Dr. Jingfeng Zhang

When we deploy models trained by standard training (ST), they work well on natural test data. However, those models cannot handle adversarial test data (also known as adversarial examples) that are algorithmically generated by adversarial attacks. An adversarial attack is an algorithm which applies specially designed tiny perturbations on natural data to transform them into adversarial data, in order to mislead a trained model and let it give wrong predictions. Adversarial robustness is aimed at improving the robust accuracy of trained models against adversarial attacks, which can be achieved by adversarial training (AT). What is AT? Given the knowledge that the test data may be adversarial, AT carefully simulates some adversarial attacks during training. Thus, the model has already seen many adversarial training data in the past, and hopefully it can generalize to adversarial test data in the future. AT has two purposes: (1) correctly classify the data (same as ST) and (2) make the decision boundary thick so that no data lie nearby the decision boundary. In this talk, I will introduce how to leverage adversarial attacks/training for evaluating/enhancing reliabilities of AI-powered tools.

Jingfeng Zhang is a researcher in RIKEN-AIP at “Imperfect Information Learning Team’’ supervised by Prof.

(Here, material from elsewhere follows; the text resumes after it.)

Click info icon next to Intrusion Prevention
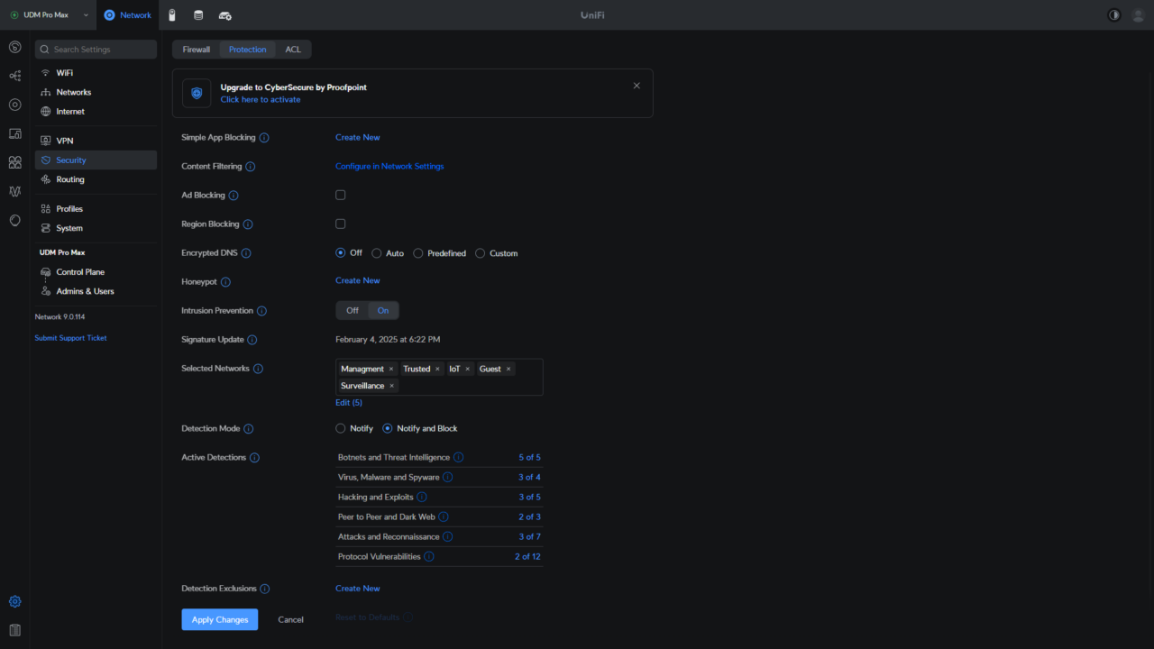1154x649 pixels. [261, 311]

Masashi Sugiyama. Prior to RIKEN-AIP, Jingfeng obtained his Ph.D. degree (in 2020) under Prof. Mohan Kankanhalli at School of Computing in the National University of Singapore, and his Bachelor’s Degree (in 2016) at Taishan College in Shandong University, China. Jingfeng is the receiver of Strategic Basic Research Programs ACT-X 2021-2023 funding, JSPS Grants-in-Aid for Scientific Research (KAKENHI), Early-Career Scientists 2022-2023, and the RIKEN Ohbu Award 2022 Jingfeng serves as a reviewer for prestigious ML conferences such as ICLR, ICML, NeurIPS, etc. Jingfeng’s long-term research interest is making artificial intelligence safe for human beings.